Thousands marched on New Year’s Eve through Khartoum chanting: “The people want to bring down the regime” and “Sudan, we sacrifice our lives and blood for you.”

The march, the latest in weeks of massive protests against rising prices and Mr Bashir’s tyrannical rule, was called by trade unions. It was attacked by police, including reportedly with live ammunition.

Activists said three people had been killed as a ring of steel surrounded the presidential palace and snipers targeted people from rooftops. It would bring the number slain since the protests began to 40, according to the opposition. The government acknowledges 19 deaths.

Video from the demo shows protesters pointing to a sniper on a roof and shouting: “Sniper, we can see you.” Other footage shows pools of blood outside a shop, bleeding demonstrators being carried away and people coughing and retching after a tear gas bombardment while a woman’s voice urges: “Don’t run.”

Human Rights Watch called on Sudanese authorities to order troops not to use lethal force, saying Mr Bashir’s public speeches appeared to justify violence rather than discourage it.

The president gave a new year address in which he sought to assuage public anger by promising wage rises, maintaining state subsidies on essential goods and no new taxes, although the speech did not pledge anything specific.
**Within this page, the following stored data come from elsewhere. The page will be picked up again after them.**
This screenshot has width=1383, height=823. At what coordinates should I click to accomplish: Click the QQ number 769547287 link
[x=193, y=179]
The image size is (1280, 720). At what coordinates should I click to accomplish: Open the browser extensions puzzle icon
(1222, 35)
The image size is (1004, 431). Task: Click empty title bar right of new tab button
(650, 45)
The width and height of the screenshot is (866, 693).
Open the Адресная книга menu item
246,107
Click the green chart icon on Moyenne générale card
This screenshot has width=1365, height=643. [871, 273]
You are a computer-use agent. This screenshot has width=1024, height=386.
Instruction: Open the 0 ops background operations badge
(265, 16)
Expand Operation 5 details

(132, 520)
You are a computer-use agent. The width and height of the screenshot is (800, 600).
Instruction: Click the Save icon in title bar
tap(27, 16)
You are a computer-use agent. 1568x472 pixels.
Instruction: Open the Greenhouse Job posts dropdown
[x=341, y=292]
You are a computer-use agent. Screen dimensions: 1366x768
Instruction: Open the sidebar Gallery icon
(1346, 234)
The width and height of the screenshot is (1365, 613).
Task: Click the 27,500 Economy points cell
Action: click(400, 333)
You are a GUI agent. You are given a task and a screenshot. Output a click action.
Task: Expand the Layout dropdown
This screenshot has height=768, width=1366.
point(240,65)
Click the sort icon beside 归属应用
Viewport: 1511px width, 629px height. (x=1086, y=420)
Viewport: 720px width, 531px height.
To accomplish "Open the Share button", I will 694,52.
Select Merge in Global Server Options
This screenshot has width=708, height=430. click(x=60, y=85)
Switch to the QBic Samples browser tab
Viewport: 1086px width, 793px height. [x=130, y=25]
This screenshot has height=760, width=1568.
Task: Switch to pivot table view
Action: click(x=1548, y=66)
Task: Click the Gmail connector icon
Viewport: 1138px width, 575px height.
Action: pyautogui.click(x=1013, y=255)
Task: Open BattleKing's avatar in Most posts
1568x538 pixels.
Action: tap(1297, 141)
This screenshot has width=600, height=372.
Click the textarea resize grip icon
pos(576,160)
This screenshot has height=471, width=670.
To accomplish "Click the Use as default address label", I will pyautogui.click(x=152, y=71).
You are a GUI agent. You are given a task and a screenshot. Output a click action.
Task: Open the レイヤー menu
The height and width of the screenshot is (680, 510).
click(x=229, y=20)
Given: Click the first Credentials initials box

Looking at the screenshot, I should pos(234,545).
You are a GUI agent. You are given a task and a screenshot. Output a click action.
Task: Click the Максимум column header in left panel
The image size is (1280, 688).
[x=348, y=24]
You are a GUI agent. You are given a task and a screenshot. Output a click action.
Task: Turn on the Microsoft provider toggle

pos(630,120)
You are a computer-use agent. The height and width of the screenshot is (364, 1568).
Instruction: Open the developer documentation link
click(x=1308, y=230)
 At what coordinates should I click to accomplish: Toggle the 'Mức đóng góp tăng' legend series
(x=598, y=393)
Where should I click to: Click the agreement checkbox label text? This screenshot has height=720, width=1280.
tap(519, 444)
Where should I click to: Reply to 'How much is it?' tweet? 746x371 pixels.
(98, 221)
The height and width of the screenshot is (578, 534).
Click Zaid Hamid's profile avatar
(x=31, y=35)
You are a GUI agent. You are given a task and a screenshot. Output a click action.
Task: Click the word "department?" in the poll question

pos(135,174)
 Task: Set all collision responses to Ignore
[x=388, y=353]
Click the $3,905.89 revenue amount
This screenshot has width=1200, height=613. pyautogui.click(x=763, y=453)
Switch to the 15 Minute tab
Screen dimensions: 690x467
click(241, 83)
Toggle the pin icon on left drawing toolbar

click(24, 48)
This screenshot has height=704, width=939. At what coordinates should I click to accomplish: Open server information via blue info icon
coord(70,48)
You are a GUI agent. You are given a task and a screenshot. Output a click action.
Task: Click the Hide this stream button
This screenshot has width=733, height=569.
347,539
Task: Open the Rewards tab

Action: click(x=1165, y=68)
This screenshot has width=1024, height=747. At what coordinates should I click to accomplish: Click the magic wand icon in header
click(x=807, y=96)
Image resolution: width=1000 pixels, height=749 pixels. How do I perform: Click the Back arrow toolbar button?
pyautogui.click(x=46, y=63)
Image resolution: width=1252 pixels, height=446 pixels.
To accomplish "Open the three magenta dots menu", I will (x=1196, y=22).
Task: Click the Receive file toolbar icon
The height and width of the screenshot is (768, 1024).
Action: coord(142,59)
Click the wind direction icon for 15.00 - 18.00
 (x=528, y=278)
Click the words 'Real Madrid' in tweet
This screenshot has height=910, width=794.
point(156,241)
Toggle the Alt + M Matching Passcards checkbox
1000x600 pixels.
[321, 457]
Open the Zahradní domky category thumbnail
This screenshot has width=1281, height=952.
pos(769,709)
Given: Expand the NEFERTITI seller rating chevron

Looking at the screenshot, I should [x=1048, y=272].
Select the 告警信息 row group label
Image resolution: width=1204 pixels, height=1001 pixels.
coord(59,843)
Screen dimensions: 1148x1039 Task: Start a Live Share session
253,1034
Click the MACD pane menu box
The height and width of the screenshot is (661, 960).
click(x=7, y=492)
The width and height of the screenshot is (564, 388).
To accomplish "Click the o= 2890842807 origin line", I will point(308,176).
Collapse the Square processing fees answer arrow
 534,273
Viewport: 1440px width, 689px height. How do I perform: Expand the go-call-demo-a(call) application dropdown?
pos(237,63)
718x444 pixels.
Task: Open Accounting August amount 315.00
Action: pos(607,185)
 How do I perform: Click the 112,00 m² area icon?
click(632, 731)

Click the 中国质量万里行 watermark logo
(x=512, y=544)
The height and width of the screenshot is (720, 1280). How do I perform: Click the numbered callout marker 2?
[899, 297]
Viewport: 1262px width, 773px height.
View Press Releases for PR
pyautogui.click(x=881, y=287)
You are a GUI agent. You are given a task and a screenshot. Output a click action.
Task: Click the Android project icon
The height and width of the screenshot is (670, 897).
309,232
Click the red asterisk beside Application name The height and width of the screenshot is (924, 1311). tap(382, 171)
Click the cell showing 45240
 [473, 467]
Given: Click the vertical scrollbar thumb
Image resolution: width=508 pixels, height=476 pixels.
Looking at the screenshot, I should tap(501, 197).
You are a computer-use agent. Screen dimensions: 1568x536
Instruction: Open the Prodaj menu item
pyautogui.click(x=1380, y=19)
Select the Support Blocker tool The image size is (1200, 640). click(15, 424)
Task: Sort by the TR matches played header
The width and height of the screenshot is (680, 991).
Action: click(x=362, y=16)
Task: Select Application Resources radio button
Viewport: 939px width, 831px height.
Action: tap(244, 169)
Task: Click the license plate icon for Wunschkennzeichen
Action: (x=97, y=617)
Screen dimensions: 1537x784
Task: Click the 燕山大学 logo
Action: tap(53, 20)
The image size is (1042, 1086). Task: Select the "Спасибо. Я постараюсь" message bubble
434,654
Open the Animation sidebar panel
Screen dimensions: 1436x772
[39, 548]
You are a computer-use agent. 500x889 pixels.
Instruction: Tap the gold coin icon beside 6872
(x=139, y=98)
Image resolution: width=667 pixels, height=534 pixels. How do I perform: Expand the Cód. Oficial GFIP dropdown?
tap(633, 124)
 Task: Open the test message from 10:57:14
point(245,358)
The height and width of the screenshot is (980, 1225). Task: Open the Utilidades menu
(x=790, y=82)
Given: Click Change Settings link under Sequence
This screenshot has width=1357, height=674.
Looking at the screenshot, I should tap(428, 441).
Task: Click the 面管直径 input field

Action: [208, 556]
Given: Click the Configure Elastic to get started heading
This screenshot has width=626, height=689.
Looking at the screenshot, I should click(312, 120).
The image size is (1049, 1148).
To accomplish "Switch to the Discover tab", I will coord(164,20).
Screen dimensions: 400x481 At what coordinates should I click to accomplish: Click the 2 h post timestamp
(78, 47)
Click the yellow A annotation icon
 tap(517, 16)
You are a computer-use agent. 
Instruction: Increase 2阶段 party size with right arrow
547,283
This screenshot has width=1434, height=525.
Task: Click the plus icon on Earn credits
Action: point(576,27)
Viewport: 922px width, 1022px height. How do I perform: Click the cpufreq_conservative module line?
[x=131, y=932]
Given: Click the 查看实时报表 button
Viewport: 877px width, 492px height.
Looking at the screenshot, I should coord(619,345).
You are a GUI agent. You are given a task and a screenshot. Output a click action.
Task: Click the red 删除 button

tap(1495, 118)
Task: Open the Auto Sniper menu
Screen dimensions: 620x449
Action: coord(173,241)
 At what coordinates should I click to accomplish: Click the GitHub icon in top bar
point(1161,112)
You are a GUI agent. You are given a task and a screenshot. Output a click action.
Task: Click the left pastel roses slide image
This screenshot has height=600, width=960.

But Sudan’s Professional Association called on the public to keep up “your heroic revolution which has made the regime quake and quiver under consecutive blows of mighty hands and voices.”

It praised medical associations and unions representing agricultural workers, scientists, dentists and pharmacists for “engaging in political strikes,” demanding that “Bashir and his despotic regime abscond power immediately.”

The Sudanese Communist Party saluted the scale of Monday’s protests and said independence day, which falls on New Year’s Day, would resound to “the eternal glory of the martyrs of freedom and democracy.”

It condemned police for firing at protesters and the mass arrests of activists, saying over 500 were now in prison. It said scores of detained students faced torture and possible death.